Book People Archive

Re: PDF, DRM, and "open" formats, part 1



jon said:
>    The document structure represented by the bunch of text 
>    is lost in a machine readable sense

that depends on how smart your machine is.


>    although humans, when they understand the language 
>    of the text, are pretty good at inferring what's what.

it's not so much language that helps us "infer what's what",
but typographic conventions.


>    (For example, how do we know what is a header? 

headers -- by their very nature -- are quite easy to recognize,
because they are _created_ so as to be as obvious as possible,
meaning they're usually big, and bold, with lots of white space.
you don't need to "understand the language" to recognize 'em.


>    What is an ordinary paragraph, 

it usually starts with an indented-and-justified line,
continues with nonindented-and-justified lines,
and ends with a nonindented-nonjustified line...
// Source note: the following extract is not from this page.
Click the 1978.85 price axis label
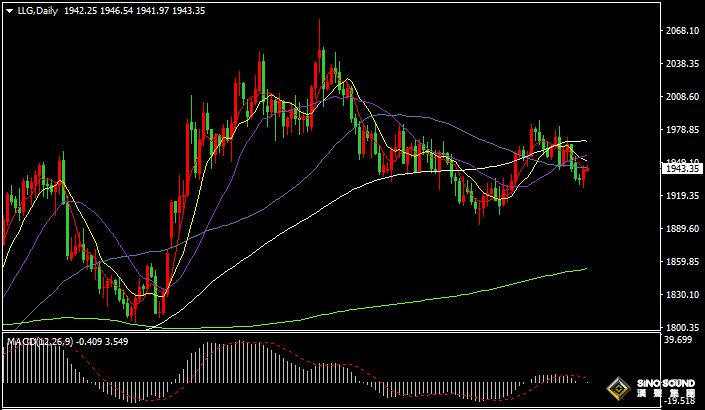 tap(682, 130)
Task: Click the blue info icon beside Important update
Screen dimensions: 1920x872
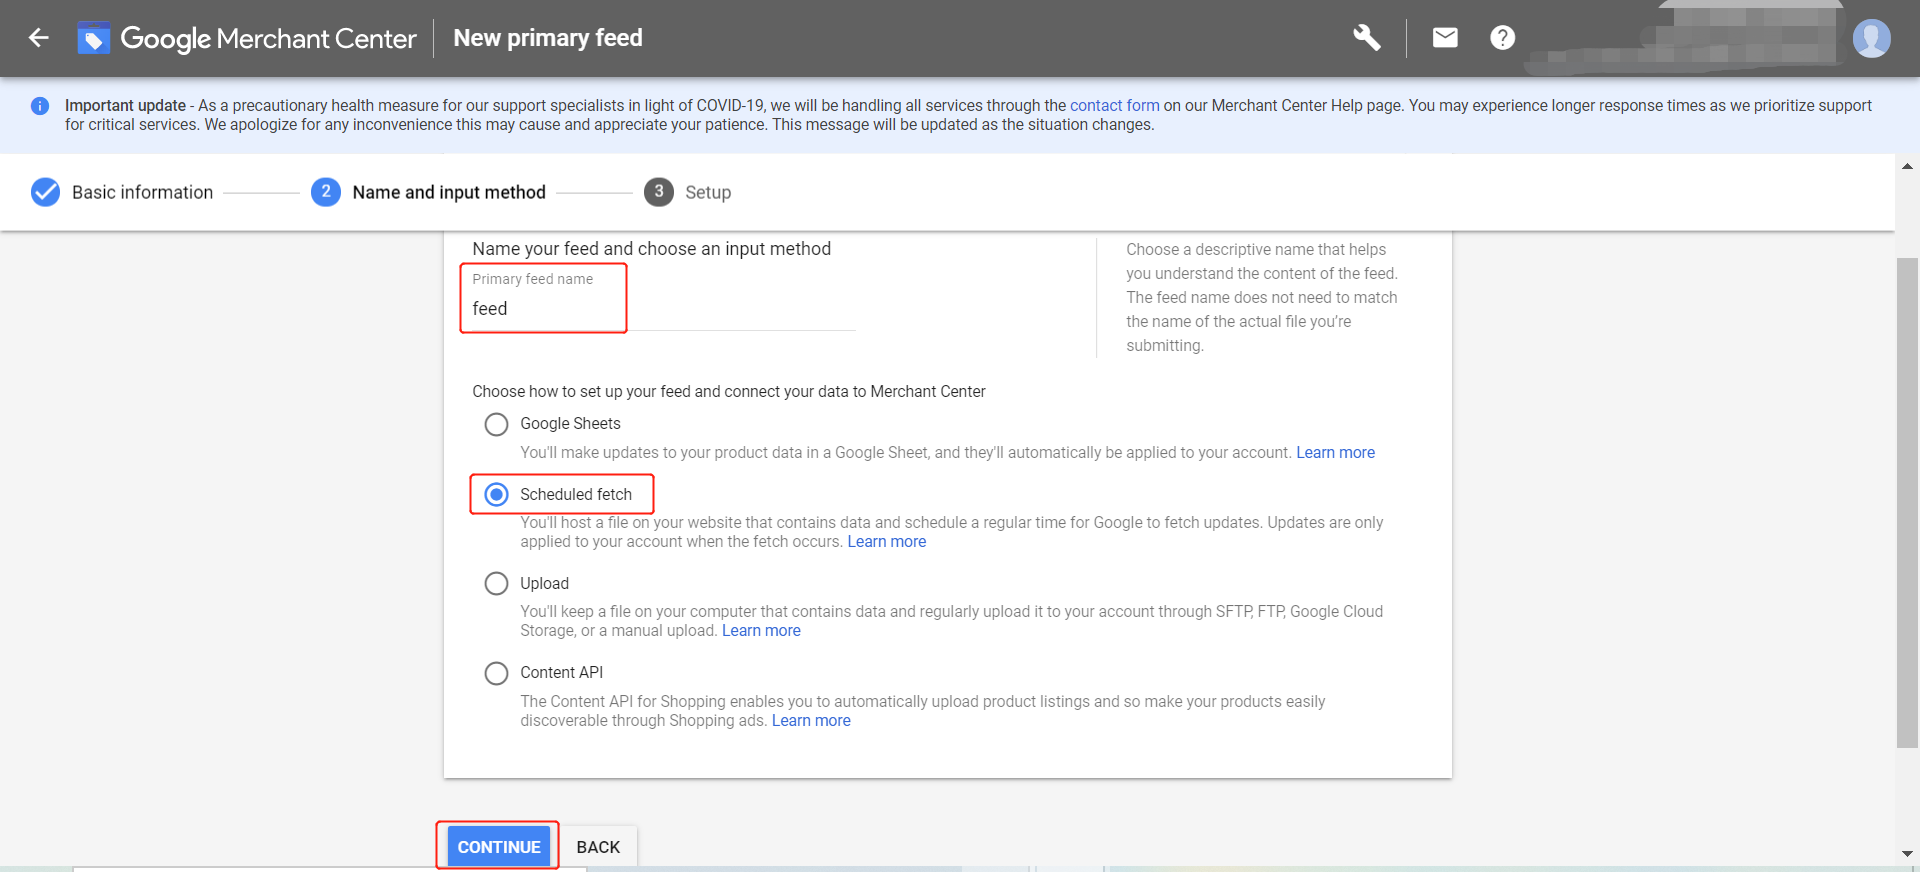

again, you don't need to "understand the language"
in order to recognize one.


>    what is verse, 

lines indented-and-ragged.

easy enough to recognize, even 
without understanding the language.


>    what is a figure caption, 

small type, usually located right underneath a figure.

no need to understand the language.

photo-credits, on the other hand, usually run perpendicular,
up one side of the photo, and are in even-smaller type.

but again, no need to understand the language.

>    etc.?)

etc.


>    Very complex PDF layouts (the "space shuttle cockpit" 
>    type of layouts -- such as the "eye candy" complex textbooks 
>    with myriads of sidebars, footnotes, dual columns, 
>    lots of figures and figure captions, varying typography, etc.
>    -- all to keep 21st century kiddies happy) require a lot of 
>    human intervention to properly untangle the whole mess.

these layouts might be _busy_, but they're not "complex".

our "21st-century kiddies" can sort out all of your features,
precisely because those kids are now visually-sophisticated,
even though far too many of them _cannot_even_read_...

your analysis is just plain wrong.

-bowerbird